NRNCs and foreign trusts incur U.S. Estate Tax on bequests of U.S. situs assets.  U.S. assets held in a foreign corporation are, however, excluded from U.S. Estate Tax. The foreign corporation (or LLC taxed as a corporation) is used to break the U.S. Estate and Gift Tax connection to U.S. situs assets. Equity in the foreign holding corporation is not U.S. situs property and may be transferred tax-free by NRNCs (during life or at death).[xxvii]  NRNAs should own U.S. situs assets (outside the U.S. Estate Tax net) through a foreign corporation. 

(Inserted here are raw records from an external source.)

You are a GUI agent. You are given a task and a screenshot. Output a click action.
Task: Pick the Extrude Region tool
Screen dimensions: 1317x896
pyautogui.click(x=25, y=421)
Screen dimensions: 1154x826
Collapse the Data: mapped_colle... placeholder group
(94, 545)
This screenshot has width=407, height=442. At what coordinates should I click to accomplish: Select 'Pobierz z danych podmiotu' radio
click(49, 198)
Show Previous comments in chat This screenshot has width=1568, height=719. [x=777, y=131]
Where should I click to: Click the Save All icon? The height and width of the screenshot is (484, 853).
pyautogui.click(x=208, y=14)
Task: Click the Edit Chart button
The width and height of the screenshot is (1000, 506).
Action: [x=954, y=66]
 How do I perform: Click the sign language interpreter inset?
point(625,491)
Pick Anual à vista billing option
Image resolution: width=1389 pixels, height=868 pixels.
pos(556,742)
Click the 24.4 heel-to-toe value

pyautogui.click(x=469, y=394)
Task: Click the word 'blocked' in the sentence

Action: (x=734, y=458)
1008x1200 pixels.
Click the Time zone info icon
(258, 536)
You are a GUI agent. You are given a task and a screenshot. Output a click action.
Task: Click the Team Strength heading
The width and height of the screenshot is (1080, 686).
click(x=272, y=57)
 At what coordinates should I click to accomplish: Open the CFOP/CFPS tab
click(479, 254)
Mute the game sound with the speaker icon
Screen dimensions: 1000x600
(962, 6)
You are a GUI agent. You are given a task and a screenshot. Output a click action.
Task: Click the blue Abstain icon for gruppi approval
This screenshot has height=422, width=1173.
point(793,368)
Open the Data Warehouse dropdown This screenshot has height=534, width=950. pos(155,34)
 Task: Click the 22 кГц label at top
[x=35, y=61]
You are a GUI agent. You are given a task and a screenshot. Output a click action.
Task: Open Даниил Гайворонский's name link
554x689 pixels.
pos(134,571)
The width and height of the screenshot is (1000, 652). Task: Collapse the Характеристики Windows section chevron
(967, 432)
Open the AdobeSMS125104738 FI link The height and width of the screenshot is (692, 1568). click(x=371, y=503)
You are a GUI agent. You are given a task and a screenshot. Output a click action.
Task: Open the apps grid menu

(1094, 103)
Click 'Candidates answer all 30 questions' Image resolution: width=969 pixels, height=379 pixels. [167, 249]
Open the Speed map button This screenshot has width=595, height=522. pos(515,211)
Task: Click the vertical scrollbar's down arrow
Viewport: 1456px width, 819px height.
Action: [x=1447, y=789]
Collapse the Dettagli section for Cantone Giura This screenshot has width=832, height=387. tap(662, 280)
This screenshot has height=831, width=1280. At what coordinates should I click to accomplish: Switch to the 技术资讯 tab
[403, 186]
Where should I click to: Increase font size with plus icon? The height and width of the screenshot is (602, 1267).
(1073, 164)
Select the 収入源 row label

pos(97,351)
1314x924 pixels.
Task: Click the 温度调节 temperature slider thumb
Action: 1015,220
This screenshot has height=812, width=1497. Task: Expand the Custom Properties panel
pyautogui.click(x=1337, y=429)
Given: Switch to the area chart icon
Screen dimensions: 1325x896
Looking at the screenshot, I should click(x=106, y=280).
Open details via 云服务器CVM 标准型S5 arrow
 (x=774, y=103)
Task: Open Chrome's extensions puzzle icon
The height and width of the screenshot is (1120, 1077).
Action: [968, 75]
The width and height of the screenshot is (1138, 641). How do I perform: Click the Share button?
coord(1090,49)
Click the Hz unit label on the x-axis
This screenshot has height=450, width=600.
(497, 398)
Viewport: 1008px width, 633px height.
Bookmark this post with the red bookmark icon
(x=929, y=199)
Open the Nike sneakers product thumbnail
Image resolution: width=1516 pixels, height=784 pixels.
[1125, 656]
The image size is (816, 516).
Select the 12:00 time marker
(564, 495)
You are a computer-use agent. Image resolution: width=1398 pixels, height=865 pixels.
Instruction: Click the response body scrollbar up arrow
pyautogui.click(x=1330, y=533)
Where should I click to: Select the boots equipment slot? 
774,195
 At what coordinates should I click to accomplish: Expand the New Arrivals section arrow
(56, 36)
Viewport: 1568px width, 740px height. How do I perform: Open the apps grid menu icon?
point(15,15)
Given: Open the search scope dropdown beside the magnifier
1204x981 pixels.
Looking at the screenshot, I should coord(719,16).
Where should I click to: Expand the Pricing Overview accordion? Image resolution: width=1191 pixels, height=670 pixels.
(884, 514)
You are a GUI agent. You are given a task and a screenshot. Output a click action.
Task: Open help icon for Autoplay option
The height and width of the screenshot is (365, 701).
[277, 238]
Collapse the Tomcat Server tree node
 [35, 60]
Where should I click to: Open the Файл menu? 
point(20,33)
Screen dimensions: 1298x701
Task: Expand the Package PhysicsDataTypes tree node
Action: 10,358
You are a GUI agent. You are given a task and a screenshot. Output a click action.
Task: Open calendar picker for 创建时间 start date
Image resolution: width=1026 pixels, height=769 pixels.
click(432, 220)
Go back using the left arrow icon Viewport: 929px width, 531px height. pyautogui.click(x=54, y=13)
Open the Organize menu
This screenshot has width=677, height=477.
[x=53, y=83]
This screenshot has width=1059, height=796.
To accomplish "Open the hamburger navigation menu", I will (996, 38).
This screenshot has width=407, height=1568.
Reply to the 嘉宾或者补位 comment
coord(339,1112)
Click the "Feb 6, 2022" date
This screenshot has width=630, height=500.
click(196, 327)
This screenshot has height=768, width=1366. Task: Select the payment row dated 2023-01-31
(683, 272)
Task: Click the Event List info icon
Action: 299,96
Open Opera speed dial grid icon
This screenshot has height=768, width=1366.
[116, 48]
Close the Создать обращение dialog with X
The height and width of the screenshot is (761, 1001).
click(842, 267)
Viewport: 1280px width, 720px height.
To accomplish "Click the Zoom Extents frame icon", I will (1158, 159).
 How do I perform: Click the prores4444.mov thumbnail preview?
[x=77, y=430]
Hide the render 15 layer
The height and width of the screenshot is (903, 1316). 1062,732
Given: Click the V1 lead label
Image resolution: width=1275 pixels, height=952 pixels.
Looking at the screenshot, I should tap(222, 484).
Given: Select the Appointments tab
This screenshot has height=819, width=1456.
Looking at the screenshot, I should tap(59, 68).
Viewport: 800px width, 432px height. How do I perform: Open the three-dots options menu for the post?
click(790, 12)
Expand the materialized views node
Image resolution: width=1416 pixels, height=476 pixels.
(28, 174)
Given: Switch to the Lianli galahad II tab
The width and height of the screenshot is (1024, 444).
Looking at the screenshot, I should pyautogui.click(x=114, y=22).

Gary Forster, JD, LLM, is managing partner and co-founder of Forster Boughman, a tax and corporate law boutique in greater Orlando, Fla.  Gary’s practice includes domestic and international corporate law, asset protection, tax and estate planning

[i] IRC §2104(a).

[ii] Treas. Reg. §20.2105-1(f).

[iii]  §301.7701-5(a).

[iv] Treas. Reg. §20.2104-1(a)(5); §20.2105-1(f) (shares of stock issued by a foreign corporation are not U.S. situs assets).

[v] Id.

[vi] This conclusion is reached because IRC §2104(a) states that shares of stock are treated as having a US “situs” “only if issued by a domestic corporation.”

[vii] See §2104(a).

[viii] §2104(b).

[ix] §2104(b); See Rev. Rul. 55-163, 1955-1 C.B. 674 (situs of equitable interest in conventional private trusts is determined by reference to underlying assets).

[x] IRC §2104(b).

[xi] IRC §2104. 

[xii] IRC §2104(b) (“any property of which the decedent has made a transfer, by trust or otherwise, within the meaning of sections 2035 to 2038, inclusive, shall be deemed to be situated in the United States, if so situated either at the time of the transfer or at the time of the decedent's death.”

[xiii] IRC §7874(b).

[xiv] See H.R. Conf. Rep. No. 108-755, at 560–61 (2004).

[xv] Treas. Reg. §20.2104-1(a)(1).

[xvi] IRC §897(j).

[xvii] See Blodgett v. Silberman, 277 U.S. 1 (1928).

[xviii] Rev. Proc. 2015-7.

[xix] C.f. Sanchez v. Bowers, 70 F. 2d 715 (2d. Cir. 1934) (reasoning that where the marriage partnership entity in Cuba dissolved upon the death of the husband, it substantially changed the entity such that it would necessarily terminate upon liquidation, and the dissolution of the entity was enough basis to levy an excise tax upon the decedent’s share of assets).

[xx]  Sanchez v. Bowers, 70 F. 2d 715 (2d Cir.1934).

[xxi] Id.

[xxii] See Blodgett v. Silberman, 277 U.S. 1 (1928).

[xxiii] Revenue Ruling 55-701., 1955-2 C.B. 836.

[xxiv] Treas. Reg. §301.7701-3(b)(2)(i)(B). Technically, this section classifies an entity as an “association,” but Treas. Reg. §301.7701-2(b)(2) makes clear that this designation is akin to being a corporation.

[xxv] Treas. Reg. §301.7701-3(b)(2)(i)(A).

[xxvi] Pierre v. Comm’r, 133 T.C. 24 (2009) (holding that although a single-member LLC is disregarded for income tax purposes, the entity must be respected for Gift Tax purposes when determining whether the assets gifted were the LLC’s assets or ownership in the LLC itself).

[xxvii] Pierre v. Comm’r, 133 T.C. 24 (2009) (holding that although a single-member LLC is disregarded for income tax purposes, the entity must be respected for Gift Tax purposes when determining whether the assets gifted were the LLC’s assets or ownership in the LLC itself).